I finished it around Christmastime last year and wanted to give it as a present, but couldn’t part with it after it was done.  I love it, plain & simple.  Who me, egotistic?


Who do you know (squares not included) that didn’t have a Bob Marley obsession at one point, or still does for that matter?  Mine was during high school.  Big surprise.  It took me six years to complete this suitable homage to the man.  Oil on canvas, 18″x24″.  Everyone loves Bob.

I intently belabored, really crafted, the light radiating from his crown to help visualize how music affects people who really feel it- it’s a Crown Chakra thing.  Yeah, those are angel wings.  You can’t separate the music from the man.  His music was and is his vehicle, a vehicle of light.  We need a little bit of that here in the future.

Bright Morning, 1996-2003. Oil on canvas. 18'x24'.

 


When I lived in Albuquerque, I visited my grandparents in El Paso every Thanksgiving.  My trips there inspired these paintings:

El Paso del Norte I.  Acrylic on panel, 2002.

El Paso del Norte I.

This is a picture of the Franklin Mountains that border EP to the North and West.  I could leave my grandparents front porch, walk up the street past the rosemary bushes, Bouganvillia and orange trees and up into these mountains.  From up there you can see hazily across the border to Juarez y Las Colonias.  The mountains on the other side read, in whitewashed rock letters, “LA BIBLIA ES LA VERDAD LEELA”.  I have no idea who Leela is, but it’s a cool vista.  Makes my heart swell with orgulla chicana.

This next one is El Paso del Norte II.  It gives you an intimate feeling of El Paso at the ground level:

El Paso del Norte II.  Acrylic on Panel, 2002.

EPDN II.

What is it like to tend your beautiful garden of Lantana and Bouganvillia? What are the smells and the view across the street to your neighbors, who are busy warming tamales y menudo for almuerzo?

I made this painting from a photo I took in my grandparents backyard.  That’s Angelito’s T-bird under the tarp in the driveway.

I’m reminded of these visits- the last one was during Thanksgiving in 2005, and would like to commemorate their passing:

In Memory of Angel and Dolores Rojas- 2009 and 2008 respectively.


It’s triple scoop awesome.  This is how I get my words, pictures, paint out there.
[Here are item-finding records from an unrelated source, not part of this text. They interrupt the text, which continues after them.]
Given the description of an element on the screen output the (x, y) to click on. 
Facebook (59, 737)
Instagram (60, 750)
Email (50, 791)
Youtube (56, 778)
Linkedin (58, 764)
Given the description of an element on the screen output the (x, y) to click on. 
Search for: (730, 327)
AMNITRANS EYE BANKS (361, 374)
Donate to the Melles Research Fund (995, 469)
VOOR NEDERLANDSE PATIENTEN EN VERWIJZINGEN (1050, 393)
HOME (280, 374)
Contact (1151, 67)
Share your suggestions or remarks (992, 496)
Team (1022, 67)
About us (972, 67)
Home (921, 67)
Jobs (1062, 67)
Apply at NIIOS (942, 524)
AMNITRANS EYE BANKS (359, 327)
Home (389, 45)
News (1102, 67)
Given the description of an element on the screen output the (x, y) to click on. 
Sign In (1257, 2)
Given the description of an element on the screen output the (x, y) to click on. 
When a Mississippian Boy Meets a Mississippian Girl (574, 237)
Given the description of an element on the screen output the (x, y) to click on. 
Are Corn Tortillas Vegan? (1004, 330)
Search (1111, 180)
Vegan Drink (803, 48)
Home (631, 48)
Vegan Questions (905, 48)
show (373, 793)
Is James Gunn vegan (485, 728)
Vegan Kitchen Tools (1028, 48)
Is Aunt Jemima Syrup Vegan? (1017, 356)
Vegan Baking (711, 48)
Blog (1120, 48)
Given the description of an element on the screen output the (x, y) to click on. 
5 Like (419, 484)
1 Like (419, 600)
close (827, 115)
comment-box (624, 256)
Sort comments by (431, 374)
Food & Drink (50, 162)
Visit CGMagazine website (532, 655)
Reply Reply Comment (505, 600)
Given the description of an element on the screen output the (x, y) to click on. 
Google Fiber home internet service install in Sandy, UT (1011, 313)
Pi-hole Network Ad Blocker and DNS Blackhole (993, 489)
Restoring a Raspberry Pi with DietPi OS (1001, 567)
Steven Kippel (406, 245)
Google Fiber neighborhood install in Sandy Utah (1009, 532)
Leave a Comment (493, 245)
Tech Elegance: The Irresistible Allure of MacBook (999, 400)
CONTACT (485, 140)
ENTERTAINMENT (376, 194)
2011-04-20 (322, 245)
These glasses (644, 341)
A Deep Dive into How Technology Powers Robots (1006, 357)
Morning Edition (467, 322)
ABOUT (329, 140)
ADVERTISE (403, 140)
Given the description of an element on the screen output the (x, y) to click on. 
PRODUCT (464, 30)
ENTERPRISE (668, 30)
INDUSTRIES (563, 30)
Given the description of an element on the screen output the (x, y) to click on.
I incorporate lyrics, writings and abstractions into painted fields based loosely on photographs, and meanwhile blog them so you get in on the process.

"The Love Below"

a fan favorite.

This painting was stolen out of my living room when I was living in Albuquerque from 1999-2002.  I stole it back a few months later.

It’s called “Love Below” & inspired by Andre 3000, who else?  4 feet x 4 feet.  Acrylic on canvas.  I basically laid down paper towel strips on wet gesso and threw paint on it once it dried.  Oh, and there’s red prismatic glitter in the shapes.  FUN.